United States District Court, N.D. Alabama, Northeastern Division
EMORANDUM OPINION AND ORDER
LILES
C. BURKE UNITED STATES DISTRICT JUDGE
This
case is before the Court on the Defendant Rick Yanac's
motion to dismiss portions of the Plaintiff M5 Management
Services, Inc.'s complaint and motion to grant summary
judgment as to the remaining claims. The Plaintiff asserts
five causes of action against the Defendant: breach of
contract (Count I) (Doc. 26, p. 7); injunctive relief
pursuant to 18 U.S.C. § 1836(b)(3)(A) (Count II) (Doc.

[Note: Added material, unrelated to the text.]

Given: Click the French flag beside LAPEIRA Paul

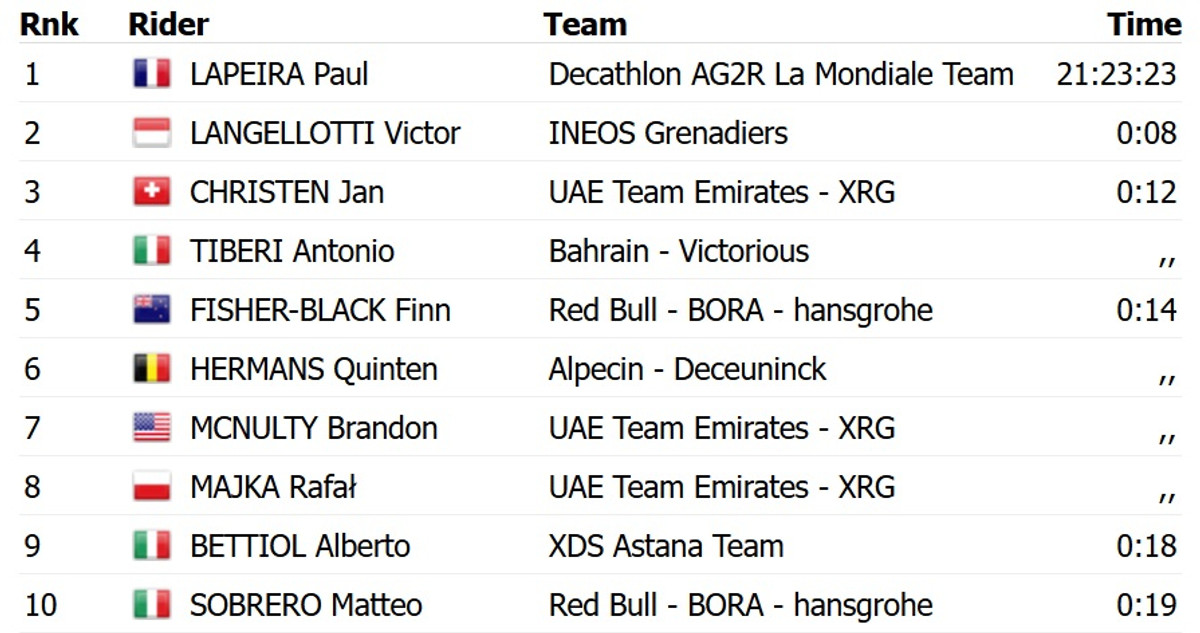Looking at the screenshot, I should click(x=151, y=74).
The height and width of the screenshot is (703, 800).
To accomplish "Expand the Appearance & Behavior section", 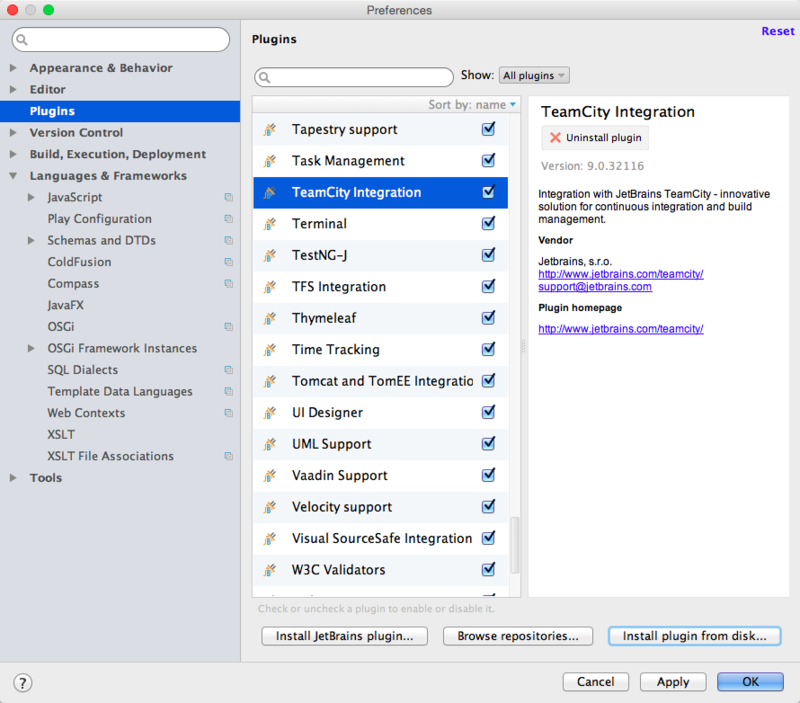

26, p. 8); monetary relief pursuant to 18 U.S.C. §
1836(b)(3)(B) & (C) (Count III) (Doc. 26, p. 8); breach
of fiduciary duty (Count IV) (Doc. 26, p. 9); and request for
preliminary and permanent injunction (Count V) (Doc. 26, p.
10). The Defendant asks the Court to dismiss Count I(c) and
Counts II-V and also asks the Court to grant summary judgment
as to Counts I(a-b) and again to Counts IV and V. (Doc. 31).
The Court will consider Counts I(c), II, and III for the
motion to dismiss and Counts I(a-b), IV, and V for the motion
for summary judgment. For the reasons stated below, the Court
finds that the Defendant's motion to dismiss is due to be
granted and the Defendant's motion for partial summary
judgment is due to be granted in part and denied in part.
I.
BACKGROUND
The
Plaintiff is a corporation that assists its clients “to
improve their fixed operations business in their parts,
service and collision centers” and has developed unique
business methods and procedures that are valuable to the
company. (Doc. 26, ¶ 7, 9). The Defendant entered
employment negotiations with the Plaintiff in August 2010.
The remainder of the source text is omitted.